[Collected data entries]
__________________________________________________

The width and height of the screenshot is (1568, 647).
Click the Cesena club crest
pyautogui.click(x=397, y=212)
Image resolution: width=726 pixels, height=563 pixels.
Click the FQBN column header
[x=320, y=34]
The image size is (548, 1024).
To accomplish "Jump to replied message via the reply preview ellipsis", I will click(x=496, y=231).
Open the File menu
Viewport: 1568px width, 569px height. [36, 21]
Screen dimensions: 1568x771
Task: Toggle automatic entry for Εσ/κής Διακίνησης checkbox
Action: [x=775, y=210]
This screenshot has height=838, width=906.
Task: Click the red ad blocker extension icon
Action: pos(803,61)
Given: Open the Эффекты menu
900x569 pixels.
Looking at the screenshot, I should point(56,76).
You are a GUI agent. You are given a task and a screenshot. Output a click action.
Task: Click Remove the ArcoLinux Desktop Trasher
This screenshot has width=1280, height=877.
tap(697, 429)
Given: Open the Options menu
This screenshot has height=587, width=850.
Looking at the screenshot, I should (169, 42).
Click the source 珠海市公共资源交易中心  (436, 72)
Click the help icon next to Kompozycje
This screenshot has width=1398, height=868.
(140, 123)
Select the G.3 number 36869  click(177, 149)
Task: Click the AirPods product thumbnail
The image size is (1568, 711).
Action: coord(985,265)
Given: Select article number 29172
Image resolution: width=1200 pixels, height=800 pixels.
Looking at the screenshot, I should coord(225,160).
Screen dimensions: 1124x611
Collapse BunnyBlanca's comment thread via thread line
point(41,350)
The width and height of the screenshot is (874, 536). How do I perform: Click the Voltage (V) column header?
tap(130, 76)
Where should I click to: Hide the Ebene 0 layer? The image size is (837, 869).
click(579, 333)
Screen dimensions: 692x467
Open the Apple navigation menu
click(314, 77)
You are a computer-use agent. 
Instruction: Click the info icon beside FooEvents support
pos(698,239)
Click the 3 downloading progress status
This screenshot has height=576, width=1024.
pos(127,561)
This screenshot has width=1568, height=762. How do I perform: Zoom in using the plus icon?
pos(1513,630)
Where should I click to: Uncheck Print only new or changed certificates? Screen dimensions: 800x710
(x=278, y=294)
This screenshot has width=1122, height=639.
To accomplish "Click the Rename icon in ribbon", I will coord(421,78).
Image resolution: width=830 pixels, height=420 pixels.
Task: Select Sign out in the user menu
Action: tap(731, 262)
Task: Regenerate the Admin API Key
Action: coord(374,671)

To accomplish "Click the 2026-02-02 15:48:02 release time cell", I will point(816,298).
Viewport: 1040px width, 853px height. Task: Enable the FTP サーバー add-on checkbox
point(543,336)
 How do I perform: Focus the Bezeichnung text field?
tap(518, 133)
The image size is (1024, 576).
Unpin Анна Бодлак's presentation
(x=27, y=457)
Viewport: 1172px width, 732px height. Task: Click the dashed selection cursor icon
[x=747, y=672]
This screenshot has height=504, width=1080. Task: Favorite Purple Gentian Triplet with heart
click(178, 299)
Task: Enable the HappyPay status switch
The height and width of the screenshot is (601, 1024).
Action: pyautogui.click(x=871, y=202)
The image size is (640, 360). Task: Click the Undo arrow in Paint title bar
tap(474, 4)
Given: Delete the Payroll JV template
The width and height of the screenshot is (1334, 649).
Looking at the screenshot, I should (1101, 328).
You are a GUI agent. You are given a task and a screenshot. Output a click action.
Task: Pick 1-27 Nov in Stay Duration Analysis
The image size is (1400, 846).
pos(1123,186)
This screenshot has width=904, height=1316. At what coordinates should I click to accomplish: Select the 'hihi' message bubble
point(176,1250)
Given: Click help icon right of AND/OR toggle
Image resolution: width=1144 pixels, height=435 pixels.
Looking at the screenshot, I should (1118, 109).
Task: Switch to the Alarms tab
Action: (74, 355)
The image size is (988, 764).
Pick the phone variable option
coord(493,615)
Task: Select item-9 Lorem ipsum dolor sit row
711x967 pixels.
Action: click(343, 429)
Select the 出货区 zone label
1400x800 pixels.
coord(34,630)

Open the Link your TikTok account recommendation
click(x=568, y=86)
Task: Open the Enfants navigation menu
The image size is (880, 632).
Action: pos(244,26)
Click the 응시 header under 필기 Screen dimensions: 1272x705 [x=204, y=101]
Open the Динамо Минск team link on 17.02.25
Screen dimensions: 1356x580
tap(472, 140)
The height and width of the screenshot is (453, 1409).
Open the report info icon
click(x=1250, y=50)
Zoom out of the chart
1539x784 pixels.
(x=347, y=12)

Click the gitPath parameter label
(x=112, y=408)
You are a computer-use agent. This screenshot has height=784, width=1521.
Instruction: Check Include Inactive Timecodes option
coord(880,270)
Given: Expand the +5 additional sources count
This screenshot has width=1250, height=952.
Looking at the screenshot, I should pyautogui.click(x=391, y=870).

__________________________________________________

The records above are to be duplicated exactly, every one of them.

__ANSWER BELOW__
The width and height of the screenshot is (1568, 647).
Click the Cesena club crest
pyautogui.click(x=397, y=212)
Image resolution: width=726 pixels, height=563 pixels.
Click the FQBN column header
[x=320, y=34]
The image size is (548, 1024).
To accomplish "Jump to replied message via the reply preview ellipsis", I will click(x=496, y=231).
Open the File menu
Viewport: 1568px width, 569px height. [36, 21]
Screen dimensions: 1568x771
Task: Toggle automatic entry for Εσ/κής Διακίνησης checkbox
Action: [x=775, y=210]
This screenshot has height=838, width=906.
Task: Click the red ad blocker extension icon
Action: pos(803,61)
Given: Open the Эффекты menu
900x569 pixels.
Looking at the screenshot, I should point(56,76).
You are a GUI agent. You are given a task and a screenshot. Output a click action.
Task: Click Remove the ArcoLinux Desktop Trasher
This screenshot has width=1280, height=877.
tap(697, 429)
Given: Open the Options menu
This screenshot has height=587, width=850.
Looking at the screenshot, I should (169, 42).
Click the source 珠海市公共资源交易中心  (436, 72)
Click the help icon next to Kompozycje
This screenshot has width=1398, height=868.
(140, 123)
Select the G.3 number 36869  click(177, 149)
Task: Click the AirPods product thumbnail
The image size is (1568, 711).
Action: coord(985,265)
Given: Select article number 29172
Image resolution: width=1200 pixels, height=800 pixels.
Looking at the screenshot, I should coord(225,160).
Screen dimensions: 1124x611
Collapse BunnyBlanca's comment thread via thread line
point(41,350)
The width and height of the screenshot is (874, 536). How do I perform: Click the Voltage (V) column header?
tap(130, 76)
Where should I click to: Hide the Ebene 0 layer? The image size is (837, 869).
click(579, 333)
Screen dimensions: 692x467
Open the Apple navigation menu
click(314, 77)
You are a computer-use agent. 
Instruction: Click the info icon beside FooEvents support
pos(698,239)
Click the 3 downloading progress status
This screenshot has height=576, width=1024.
pos(127,561)
This screenshot has width=1568, height=762. How do I perform: Zoom in using the plus icon?
pos(1513,630)
Where should I click to: Uncheck Print only new or changed certificates? Screen dimensions: 800x710
(x=278, y=294)
This screenshot has width=1122, height=639.
To accomplish "Click the Rename icon in ribbon", I will coord(421,78).
Image resolution: width=830 pixels, height=420 pixels.
Task: Select Sign out in the user menu
Action: tap(731, 262)
Task: Regenerate the Admin API Key
Action: coord(374,671)

To accomplish "Click the 2026-02-02 15:48:02 release time cell", I will point(816,298).
Viewport: 1040px width, 853px height. Task: Enable the FTP サーバー add-on checkbox
point(543,336)
 How do I perform: Focus the Bezeichnung text field?
tap(518, 133)
The image size is (1024, 576).
Unpin Анна Бодлак's presentation
(x=27, y=457)
Viewport: 1172px width, 732px height. Task: Click the dashed selection cursor icon
[x=747, y=672]
This screenshot has height=504, width=1080. Task: Favorite Purple Gentian Triplet with heart
click(178, 299)
Task: Enable the HappyPay status switch
The height and width of the screenshot is (601, 1024).
Action: pyautogui.click(x=871, y=202)
The image size is (640, 360). Task: Click the Undo arrow in Paint title bar
tap(474, 4)
Given: Delete the Payroll JV template
The width and height of the screenshot is (1334, 649).
Looking at the screenshot, I should (1101, 328).
You are a GUI agent. You are given a task and a screenshot. Output a click action.
Task: Pick 1-27 Nov in Stay Duration Analysis
The image size is (1400, 846).
pos(1123,186)
This screenshot has width=904, height=1316. At what coordinates should I click to accomplish: Select the 'hihi' message bubble
point(176,1250)
Given: Click help icon right of AND/OR toggle
Image resolution: width=1144 pixels, height=435 pixels.
Looking at the screenshot, I should (1118, 109).
Task: Switch to the Alarms tab
Action: (74, 355)
The image size is (988, 764).
Pick the phone variable option
coord(493,615)
Task: Select item-9 Lorem ipsum dolor sit row
711x967 pixels.
Action: click(343, 429)
Select the 出货区 zone label
1400x800 pixels.
coord(34,630)

Open the Link your TikTok account recommendation
click(x=568, y=86)
Task: Open the Enfants navigation menu
The image size is (880, 632).
Action: pos(244,26)
Click the 응시 header under 필기 Screen dimensions: 1272x705 [x=204, y=101]
Open the Динамо Минск team link on 17.02.25
Screen dimensions: 1356x580
tap(472, 140)
The height and width of the screenshot is (453, 1409).
Open the report info icon
click(x=1250, y=50)
Zoom out of the chart
1539x784 pixels.
(x=347, y=12)

Click the gitPath parameter label
(x=112, y=408)
You are a computer-use agent. This screenshot has height=784, width=1521.
Instruction: Check Include Inactive Timecodes option
coord(880,270)
Given: Expand the +5 additional sources count
This screenshot has width=1250, height=952.
Looking at the screenshot, I should pyautogui.click(x=391, y=870).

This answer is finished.